Tony Blair “trashed” his reputation by deciding to sign the UK up to the US-led invasion of Iraq, Diane Abbott said today.
Yesterday, Jeremy Corbyn apologised on behalf of the Labour Party for the war after the Chilcot Inquiry published its damning verdict.
Blair has expressed “sorrow” and “regret” for the mistakes made in the war, but he has resolutely stood by his decision to launch the invasion and the removal of Saddam Hussein.
Speaking to BBC Radio 4’s Today programme this morning, Abbott said there was “no question” that the invasion had led to chaos in the region.
“It’s not about attacking Tony Blair personally,” the shadow health secretary said. “It’s about all the British soldiers who died, the thousands of Iraqi’s who died and the catastrophic results for the region.”

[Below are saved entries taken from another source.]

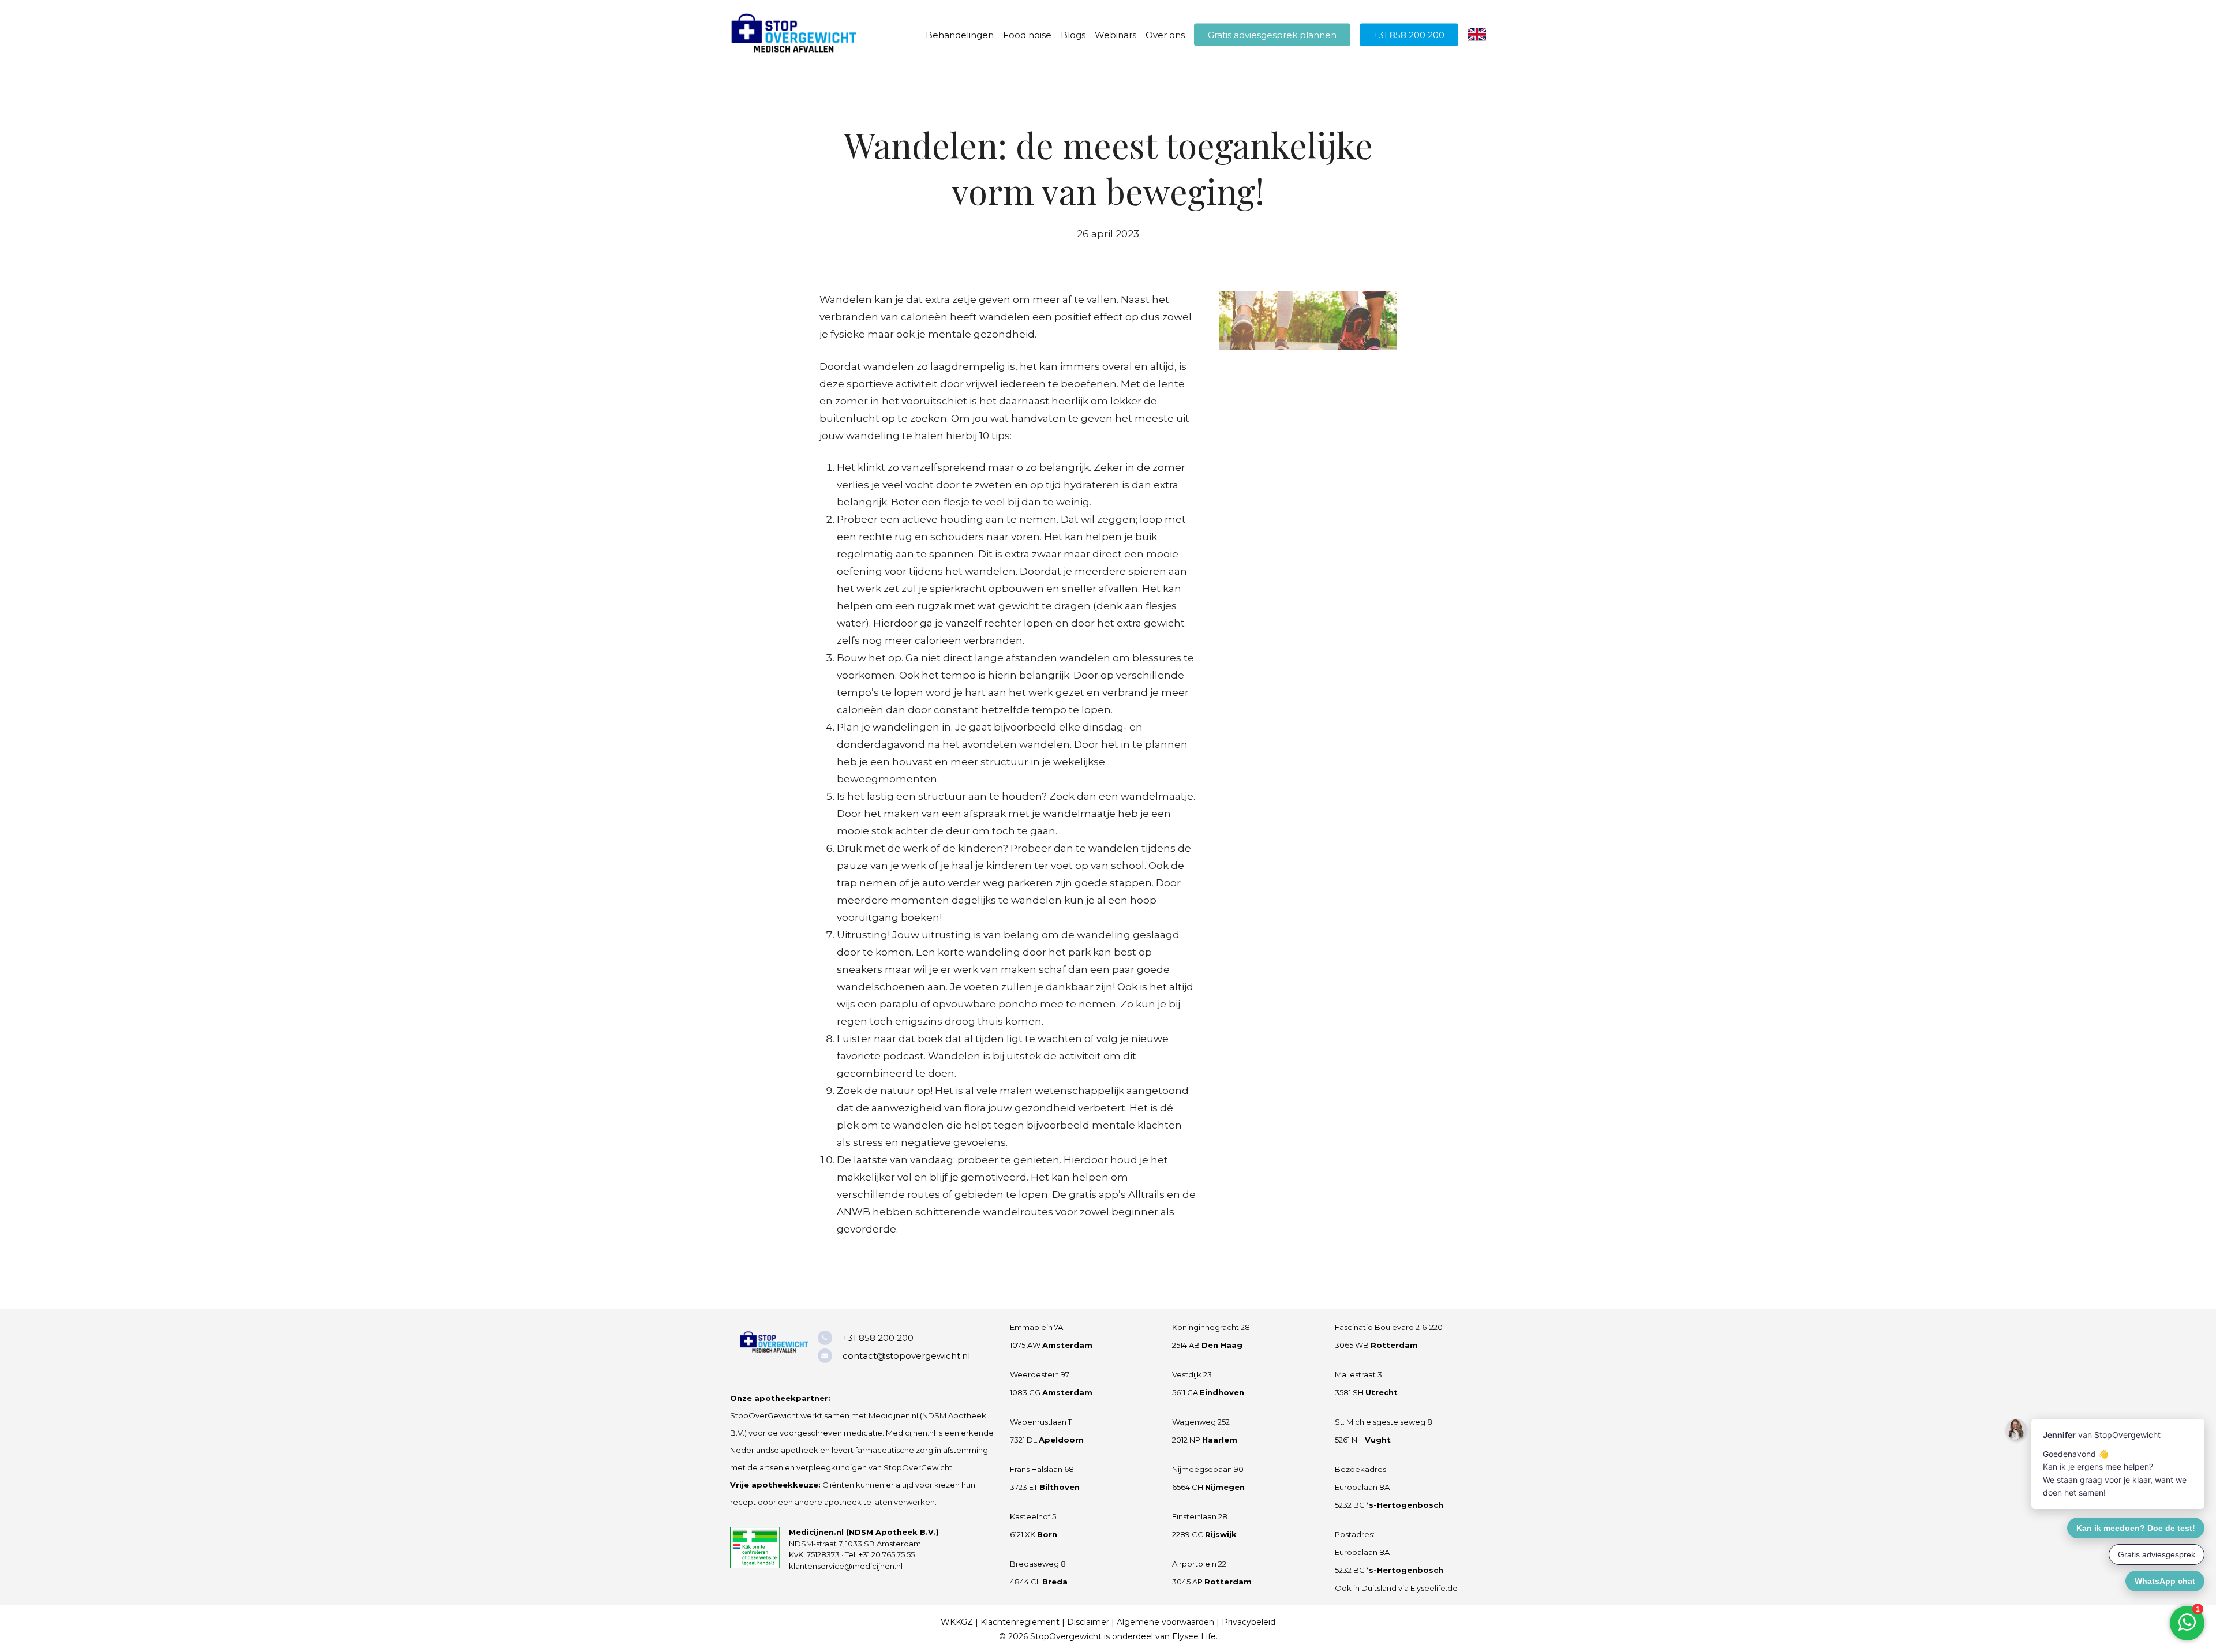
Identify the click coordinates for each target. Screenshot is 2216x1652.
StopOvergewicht (1066, 1636)
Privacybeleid (1248, 1622)
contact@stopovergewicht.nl (906, 1355)
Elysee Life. (1195, 1636)
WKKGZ (957, 1622)
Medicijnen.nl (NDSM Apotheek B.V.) (864, 1532)
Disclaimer (1088, 1622)
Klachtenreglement (1020, 1622)
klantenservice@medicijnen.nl (846, 1566)
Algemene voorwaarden (1165, 1622)
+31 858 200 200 (878, 1337)
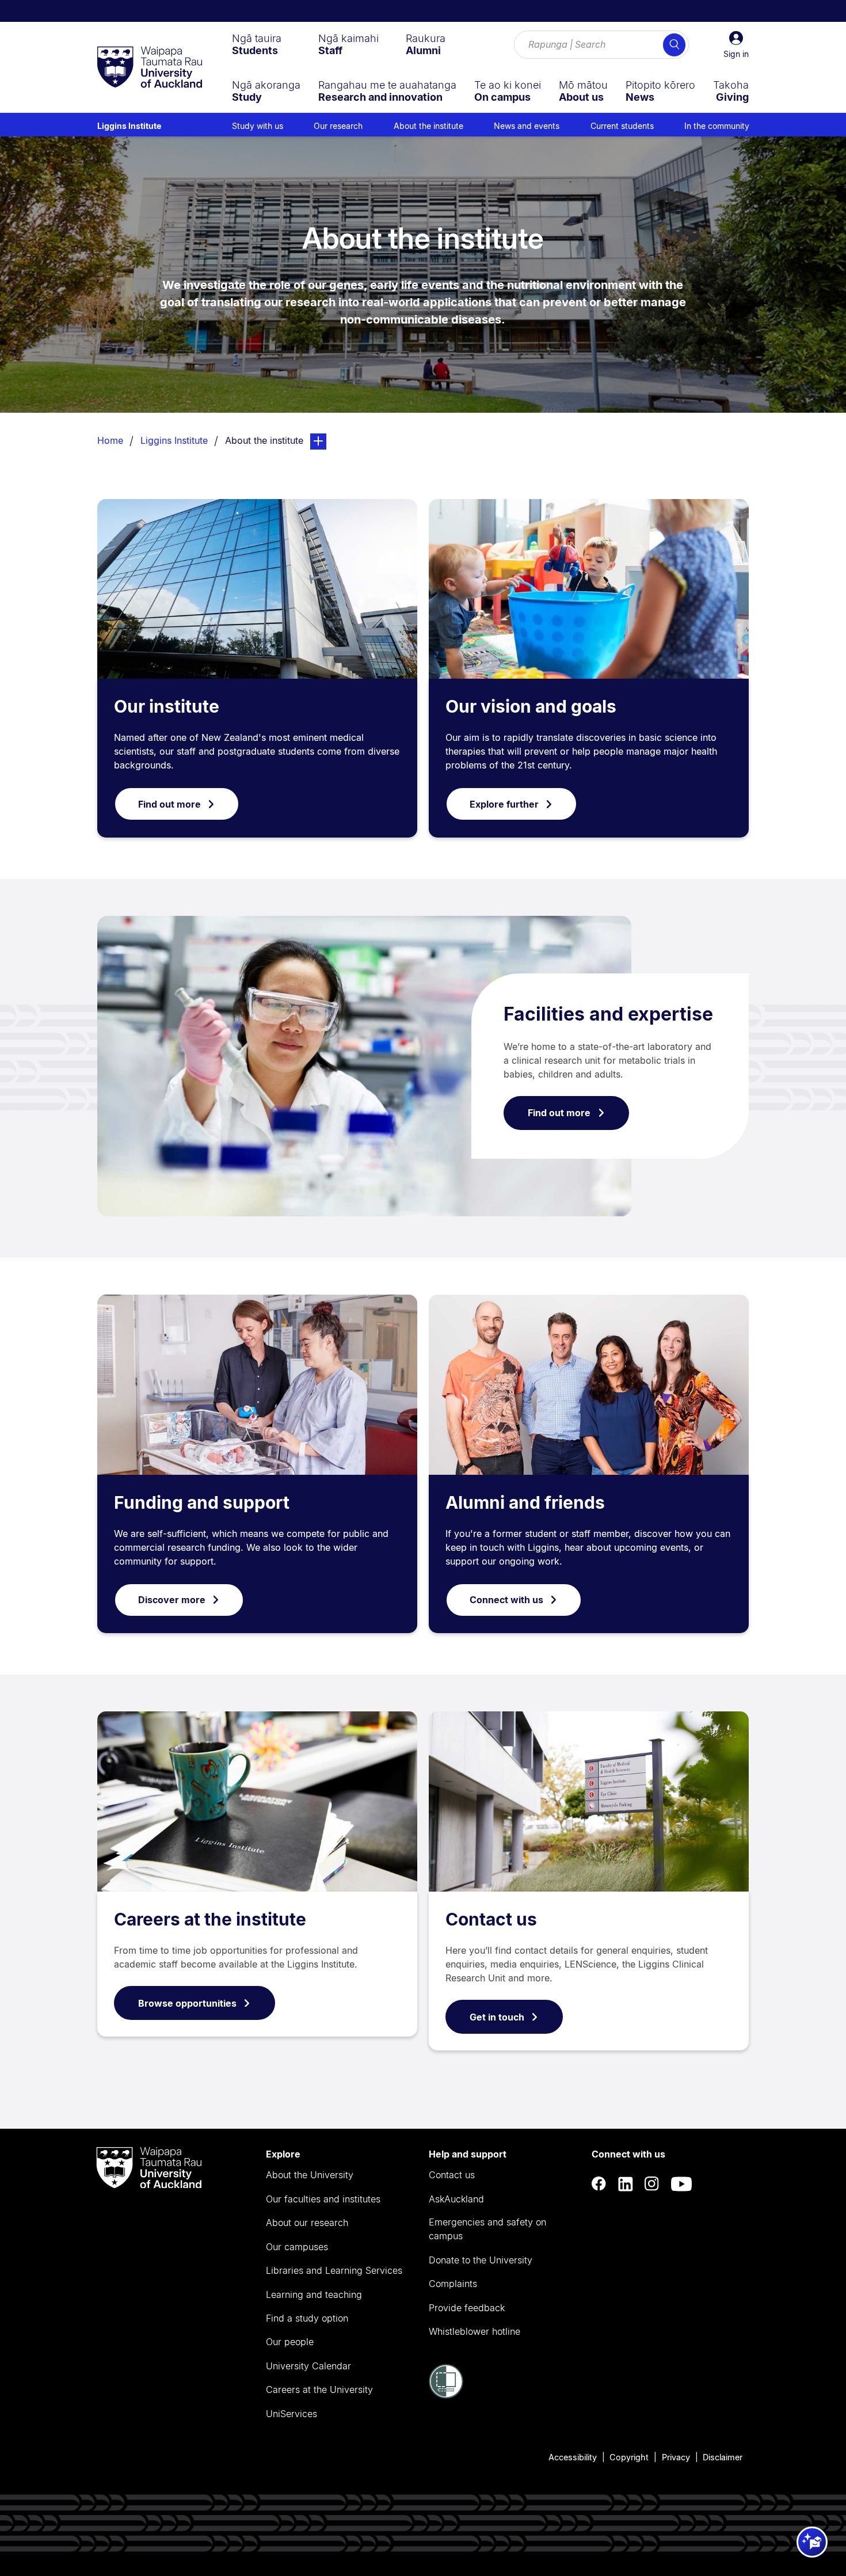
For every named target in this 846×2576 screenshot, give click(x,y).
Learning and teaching (314, 2294)
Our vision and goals (530, 706)
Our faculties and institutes (323, 2199)
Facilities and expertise (608, 1014)
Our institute (166, 706)
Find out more (169, 804)
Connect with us (506, 1599)
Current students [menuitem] (622, 126)
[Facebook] (599, 2184)
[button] (736, 45)
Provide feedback (467, 2308)
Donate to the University (480, 2260)
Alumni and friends (525, 1502)
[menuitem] (256, 44)
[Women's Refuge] (446, 2395)
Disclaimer (722, 2457)
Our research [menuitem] (338, 126)
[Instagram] (652, 2184)
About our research (307, 2222)
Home (110, 440)
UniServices (291, 2413)
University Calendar (308, 2366)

“Jeremy doesn’t engage in the politics of personal destruction, he leaves that to other people,” she said.
“I am not going to be harsh about Tony Blair, he has destroyed his own reputation.”
She added: “There’s no question that the Blair-Brown government did some amazing things in schools, hospitals and the rest of it but their reputation has bled to death in the sands of Iraq.”
The long-delayed Chilcot report insisted that Saddam posed “no imminent threat” at the time of the invasion, and the war was unleashed on the basis of “flawed” intelligence.
And in a withering assessment of its aftermath, the probe found the military intervention ended six years later “a very long way from success”, with the “humiliating” spectacle of UK troops in Basra making deals with local militia who had been attacking them.
Blair said he took responsibility for “mistakes in planning and process” identified by the report, and felt “more sorrow, regret and apology than you may ever know” for the grief of those whose loved ones died.